Lassen Sie sich nicht täuschen! Der Teufel trägt verschiedene Masken, um die Menschen auf der Erde zum Laster zu verführen. Dabei gilt es, Erscheinungsformen in der Bibel vom christlichen Volksglauben zu unterscheiden. Die Schlange im Garten Eden, die Eva und Adam verführt, kann sein Werkzeug oder der Satan selbst gewesen sein. Als gefallener Engel wird er an keiner Stelle im Neuen Testament der Bibel genannt, aber mit einem Engel des Lichtes verglichen. Andere Textstellen der Heiligen Schrift behaupten hingegen, der Teufel sei von Anfang an ein Sündiger gewesen. Vor allem das Gleichnis vom Unkraut unter dem Weizen (Matthäus 13,24-30) verdeutlicht das Werk des Gegenspielers Gottes: Die Bauern sollen bis zur Ernte (hier gleichbedeutend mit Apokalypse) warten, dann sammeln die Engel zuerst das Unkraut ein, damit der Weizen übrigbleibt.
Dagegen taucht der Teufel in den volkstümlichen Darstellungen gleichbedeutend mit dem griechischen Gott Pan auf. Meistens ist er schwarz und behaart, hat Bocks- oder Pferdefüße, Hörner, einen Schwanz, eine lange Habichtsnase und ein hässliches Gesicht. Beim Verschwinden hinterlässt er häufig einen unangenehmen Gestank.
Entdecken Sie den Teufel in Literatur, Kunst, Film und Musik! Aber Vorsicht: Satan hat viele Gesichter...

(Christian Schobeß)

 

Der Teufel als Mensch

In mehreren Filmen, wie Oh, God! You Devil, The Witches of Eastwick, Angel Heart, Devil’s Advocate, End of Days, and Bedazzled, nimmt der Teufel eine menschliche Gestalt an, manchmal metaphorisch und manchmal im eigentlichen Sinne. Als ein alter Mann oder eine alte Frau, als ein attraktiver Junge oder ein schönes junges Mädchen, als Diener, als Anwalt, als Fischer, sogar als Student oder als Händler, der Teufel schafft es, sich auf der Erde zu befinden, ohne dass ihn jemand erkennt. Meistens wird der Teufel als ein Mann präsentiert, außer in Filmen, wo es klar um eine Teufelin geht (Bedazzled, The Ninth Gate). Filme wie Rosemarys Baby, The Omen und Devil’s Advocate untersuchen den Fall, wo der Teufel Sex mit Menschen bzw. Frauen hat und vertreten somit die Ansicht, dass der Antichrist halb Mensch ist.
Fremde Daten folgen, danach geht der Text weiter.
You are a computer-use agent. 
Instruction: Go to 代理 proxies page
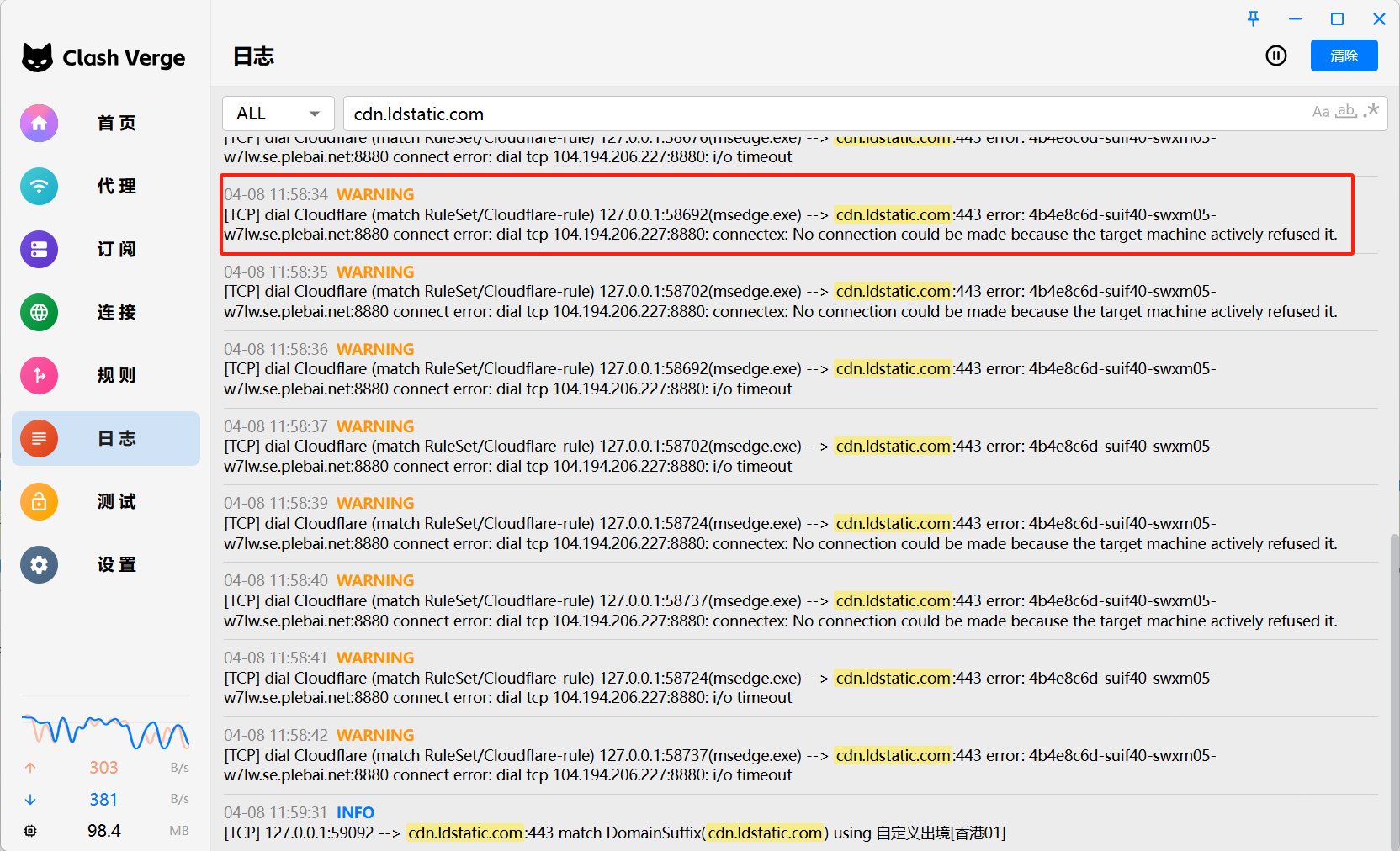coord(106,187)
Diese Filme untersuchen auch das Konzept, dass der Teufel eine Herde braucht, um sein Königreich weiter zu erhalten.

 

Der Teufel als Tier

Die meisten Menschen stellen sich den Teufel in Gestalt ähnlich der eines Satyrs vor, mit Hörnern und Schwanz, manchmal auch rotfarbig. Meistens hält er einen Stab und sieht sehr wild aus. Das beste Beispiel dafür ist der Charakter von Tim Curry in dem amerikanischen Film Legend (1985). In Little Nicky hat der Teufel auch eine tierische Gestalt. In beiden Filmen hat der Teufel Hörner und sieht wie ein Satyr aus.